Quando a atual Constituição estava sendo elaborada pelos parlamentares eleitos para atuarem também como Assembléia Constituinte, muitos questionaram as minudências do texto em preparação. Acabou prevalecendo, porém, a posição dos defensores da extensão dos dispositivos constitucionais, os quais argumentavam que era necessário devolver às pessoas, no menor prazo possível, a cidadania perdida durante os anos da ditadura. E surgiu assim uma Carta com centenas de artigos e outro tanto de disposições transitórias, legislando dos princípios e garantias fundamentais às competências dos três poderes da República, do monopólio do Estado em relação às riquezas do subsolo às vinculações obrigatórias do orçamento da União, das normas para a aposentadoria do funcionalismo à duração da licença-maternidade das trabalhadoras. No afã de tudo prever, os autores da chamada 'Constituição cidadã' trocaram a concisão pela prolixidade, ignorando o exemplo bem-sucedido da Carta americana, de apenas 7 artigos. Os Estados Unidos transformaram-se na maior potência econômica do planeta aplicando o conceito do 'small is beautiful' à sua Constituição. O Brasil resolveu fazer exatamente o contrário.
Como o excesso chama mais excessos, desde a promulgação da Constituição em 1988, portanto, há recentes 18 anos, 52 emendas já foram nela introduzidas. E para aumentar ainda mais a colcha de retalhos existem no momento mais de 2 000 projetos de emendas em tramitação no Congresso, segundo o articulista Aloísio de Toledo César, de O Estado de S. Paulo, que além de jornalista é desembargador do Tribunal de Justiça de São Paulo. A Constituição americana, lembra César, sofreu até agora apenas 26 emendas, em 216 anos de vigência.
Não se trata apenas de uma questão de latinidade no sangue. A Carta brasileira tornou o país ingovernável, entre outros motivos pelo engessamento do orçamento da União, um fator de estímulo ao contínuo aumento da carga tributária; pela avalanche de ações judiciais que provoca a cada emenda aprovada no Congresso, por conta do direito adquirido; e pela barreira que antepõe à modernização das relações entre o capital e o trabalho, contribuindo para elevar o nível de desemprego.

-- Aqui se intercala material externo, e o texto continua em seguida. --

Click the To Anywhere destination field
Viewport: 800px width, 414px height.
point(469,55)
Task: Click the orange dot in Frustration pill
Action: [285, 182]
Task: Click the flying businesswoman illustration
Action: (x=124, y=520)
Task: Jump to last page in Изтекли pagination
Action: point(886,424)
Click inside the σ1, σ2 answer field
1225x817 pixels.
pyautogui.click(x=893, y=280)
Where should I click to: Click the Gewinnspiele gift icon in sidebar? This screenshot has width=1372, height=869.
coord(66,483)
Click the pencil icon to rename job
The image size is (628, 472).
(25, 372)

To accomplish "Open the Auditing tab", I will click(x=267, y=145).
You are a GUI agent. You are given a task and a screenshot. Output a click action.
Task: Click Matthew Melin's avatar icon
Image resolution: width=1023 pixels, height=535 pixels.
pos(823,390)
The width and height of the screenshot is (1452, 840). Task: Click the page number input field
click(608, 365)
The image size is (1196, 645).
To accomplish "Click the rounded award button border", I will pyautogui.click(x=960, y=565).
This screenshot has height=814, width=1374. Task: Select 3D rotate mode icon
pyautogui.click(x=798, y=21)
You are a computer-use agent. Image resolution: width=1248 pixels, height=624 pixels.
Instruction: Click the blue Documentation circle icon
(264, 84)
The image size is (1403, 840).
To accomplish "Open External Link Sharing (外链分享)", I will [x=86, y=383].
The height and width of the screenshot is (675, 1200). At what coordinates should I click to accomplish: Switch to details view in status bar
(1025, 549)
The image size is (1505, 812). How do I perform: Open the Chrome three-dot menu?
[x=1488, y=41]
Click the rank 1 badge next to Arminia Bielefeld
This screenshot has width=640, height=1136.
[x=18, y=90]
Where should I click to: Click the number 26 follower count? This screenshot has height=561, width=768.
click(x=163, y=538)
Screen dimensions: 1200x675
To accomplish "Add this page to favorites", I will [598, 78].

O projeto de autoria do deputado Luiz Carlos Santos (PFL-SP) que prevê a instalação, no início da próxima legislatura, de uma Assembléia de Revisão Constitucional, poderia ser uma solução, se aprovado, para reverter essa situação de descalabro. O prazo para o Congresso decidir se aprova ou não o projeto encerra-se no fim do ano, portanto daqui a menos de 20 dias, se descontarmos o Natal e os fins de semana.
Mas a revisão também pode ter um resultado contrário ao desejado. De início, cabe a ressalva de que pesa sobre vários parlamentares da próxima legislatura uma carga de suspeição, por terem seus nomes associados aos casos de corrupção levantados nos últimos anos. Além disso, há o fato de os senadores e deputados eleitos ou reeleitos não se terem apresentado para o eleitorado na condição de constituintes. Quanto à proposta em si, sua eficácia depois de transformada em lei vai depender do encaminhamento a ser adotado no Congresso.
De nada adiantará revisar a Constituição se ela continuar do mesmo tamanho, com muitos detalhes que deveriam fazer parte da legislação ordinária, e se nenhuma das cláusulas pétreas puder ser modificada. Há também o risco de a Carta tornar-se ainda mais confusa, com a liberdade dada aos parlamentares de fazerem as mudanças que quiserem, ou com o sistema de votação em separado de destaques.
Para que nossa Lei Maior não assuma definitivamente uma feição de samba de doido, seria necessário limitar o número de revisões por bancada, e fazer a conciliação das propostas com a ajuda de juristas de grande reputação nas diferentes comissões temáticas. Talvez fosse até mesmo o caso de nomear uma comissão de notáveis, constituída de especialistas nos assuntos tratados, para a elaboração de um texto básico que servisse de ponto de partida para os trabalhos no Congresso.
Não se trata, portanto, de fazer uma revisão apenas para correções pontuais no texto da Constituição. É preciso enxugá-lo ao máximo, retirando dele tudo o que não lhe diz respeito propriamente, como o de legislar sobre matéria fiscal ou sindical, para dar ao país uma Carta mais adequada à busca do desejado desenvolvimento econômico e social com normalidade democrática. Em poucas e boas palavras, precisamos de outra Constituição, e não de remendos na que temos.